The Academic Institution and The Nonprofit
The Academic Institution and The Nonprofit: The Added Value of the Connection for the Agency, the Volunteer Leaders and the Professionals
Nonprofit organizations and academic institutions often exist on parallel tracks in a community and the opportunities for collaboration, cooperation and coordination are often overlooked. The connection between these two entities that are so important to building and strengthening a community is a challenge that should be undertaken by both sides. The benefits are numerous and I would like to discuss the added value for the nonprofit in developing stronger ties between the world of “knowledge” and the world of “practice”.
In addition to making a valuable contribution to the community, the nonprofit organization is uniquely positioned to collaborate with a university in a variety of ways. One of the most familiar forms of connecting is through providing placements for academic programs. Universities look for appropriate “field placements” or “internships” and we are most familiar with academic programs in education and social work, among others.
During most university degree granting programs in schools of education and schools of social work the students are required to practice what they are learning in the classroom and in the agency. These placements are an integral part of the educational program and the students receive credit for their beginning assignments as a student teacher or a social work intern. However, there are number of benefits to having students present in community institutions like schools and community centers.
When an organization agrees to accept a student and to develop an appropriate assignment with the university or college both sides benefit from the student’s presence in the school or agency. It is clear to all of us that there is often a disparity between the world of conceptual thinking and the world of practice. It can be challenging to implement the conceptual learning of an institution of higher learning in actual practice. The reasons can range from limited resources to resistance to experimenting with new ways of doing something in the field.
Having a student begin their professional practice in a functioning nonprofit is beneficial to the university and the agency, as well as the student. The university provides a comprehensive educational experience to the student in exposing them to the world of practice. The student completes their degree through their field placement experience. This enables the student to test out what they have learning in the classes and to see how you implement what you understand conceptually. In the behavioral sciences in particular this is very important.
Just because someone learns about educational theory does not mean they have pedagogical skills, and the placement in a school under the supervision of a professional, experienced and skillful teacher can enhance the student’s development. The same is true for educational programs in many other professional fields including social work, psychology, community work, and a variety of other professions. Of course there is a cost to the commitment to provide a placement to the student for the practice component of an educational experience.
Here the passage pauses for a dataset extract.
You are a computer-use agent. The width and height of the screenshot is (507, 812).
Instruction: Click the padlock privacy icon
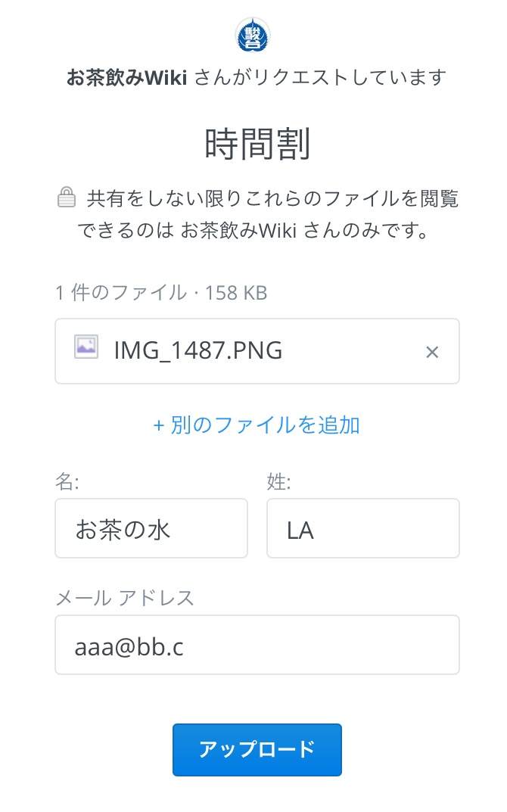(x=67, y=198)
When a nonprofit organization agrees to develop and provide a field placement for a student there is a mistaken impression that this is “cheap labor” for the agency. Nothing could be further from the reality. Yes, there is a benefit to the nonprofit, however, this is also a cost. The price of having a student is born by the agency in terms of the staff that is assigned to develop the student’s placement and in providing supervision on an on-going basis.
The benefit of agreeing to accept a student is not what the student brings to the agency in terms of implementing the services of the organization. The added value of a student is in the way the student shares the learning process with the staff of the organization. Students ask questions. Asking questions is at the core of the educational process and students should be encouraged to ask questions and to raise issues with the professional staff.
So, how is asking questions a benefit to the nonprofit? Organizations have a tendency to function in a routine manner and students who ask questions will an asset to the agency. Questions may focus on:
- Why do you/don’t you provide service “X”?
- Have you ever thought of doing “Y”?
- Are the clients really receiving the service you intended them to receive?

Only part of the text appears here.